For homes priced between $1 million to $1.5 million, the expected market time in the past couple of weeks decreased from 101 days to 94 days. For homes priced between $1.5 million to $2 million, the expected market time increased from 188 days to 193 days. For homes priced above $2 million, the expected market time decreased from 296 days to 279 days. Based upon today’s supply and demand for luxury homes with an expected market time of 279 days, a seller is looking at placing their home in escrow around the end of September of 2017.

Orange County Housing Report

 

Active Inventory: In the past couple of weeks, the active inventory dropped by 7%.

Due to the timing of the year, the active inventory dropped by 388 homes, or 7%, in the past couple of weeks and now totals 4,789, its lowest level since mid-January. In the past month, the inventory has shed 866 homes, 15%. Fewer sellers are coming on the market and many unsuccessful sellers are throwing in the towel after being exposed to the market for months. This sharp drop will continue until it bottoms out on New Year’s Day.

Last year at this time there were 4,972 homes on the market, 4% more.

Orange County Housing Report

 

Demand: In the past month, demand dropped by 15%.

Demand, the number of new pending sales over the prior month, decreased from 2,116 to 1,984, a drop of 132, or 6%. That’s the second biggest drop of the year and its lowest level since the end of January. Two week ago was the biggest drop. This is the time of year where demand slows considerably. We can expect demand to continue to steadily drop before bottoming out on New Year’s Day.

Last year at this time, there were 29 fewer pending sales, totaling 1,955.

With a giant drop in both the active inventory and demand, the expected market time only dropped slightly from 73 days to 72, still a slight seller’s market.

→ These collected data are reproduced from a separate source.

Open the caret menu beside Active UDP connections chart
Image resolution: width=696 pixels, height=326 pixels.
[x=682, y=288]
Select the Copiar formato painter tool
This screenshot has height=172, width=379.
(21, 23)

Orange County Housing Market Summary:

  • The active listing inventory experienced its second largest drop of the year in the past couple of weeks, shedding 388 homes, or 7%, and now totals 4,789, the lowest level since mid-January. The inventory will continue to drop through the end of the year until it bottoms out on New Year’s Day.
  • There are 25% fewer homes on the market below $500,000 compared to last year at this time and demand is down by 10% as well. Fewer and fewer homes and condominiums can now be found priced below $500,000.
  • Demand, the number of pending sales over the prior month, experienced its second largest drop of the year in the past couple of weeks, declining by 132 pending sales, or 6%, and now totals 1,984. Demand was at 1,955 pending sales last year. Today’s demand is 1% stronger than last year. The average pending price is $828,266.
  • The average list price for all of Orange County is $1.6 million, the highest level ever for the county.
  • For homes priced below $750,000, the market is HOT with an expected market time of only 49 days. This range represents 44% of the active inventory and 66% of demand.
  • For homes priced between $750,000 and $1 million, the expected market time is 75 days, a slight seller’s market (between 60 and 90 days). This range represents 17% of the active inventory and 17% of demand.
  • For luxury homes priced between $1 million to $1.5 million, the expected market time is at 94 days, decreasing by 7 days in the past couple of weeks. For homes priced between $1.5 million to $2 million, the expected market time increased from 188 days to 193 days. For luxury homes priced above $2 million, the expected market time decreased from 296 days to 279 days.
  • The luxury end, all homes above $1 million, accounts for 39% of the inventory and only 17% of demand.
  • The expected market time for all homes in Orange County decreased slightly in the past couple of weeks from 73 days to 72 days, a slight seller’s market (between 60 and 90 days).
  • Distressed homes, both short sales and foreclosures combined, make up only 3% of all listings and 3% of demand. There are 44 foreclosures and 82 short sales available to purchase today in all of Orange County, that’s 126 total distressed homes on the active market, up 6 in the past two weeks. Last year there were 182 total distressed sales, 44% more.
  • There were 2,459 closed sales in November, a 5% drop from October, but up 26% compared to the 1,937 closed sales posted in November 2015. The sales to list price ratio was 97.3% for all of Orange County. Foreclosures accounted for just .9% of all closed sales and short sales accounted for .8%. That means that 98.3% of all sales were good ol’ fashioned equity sellers.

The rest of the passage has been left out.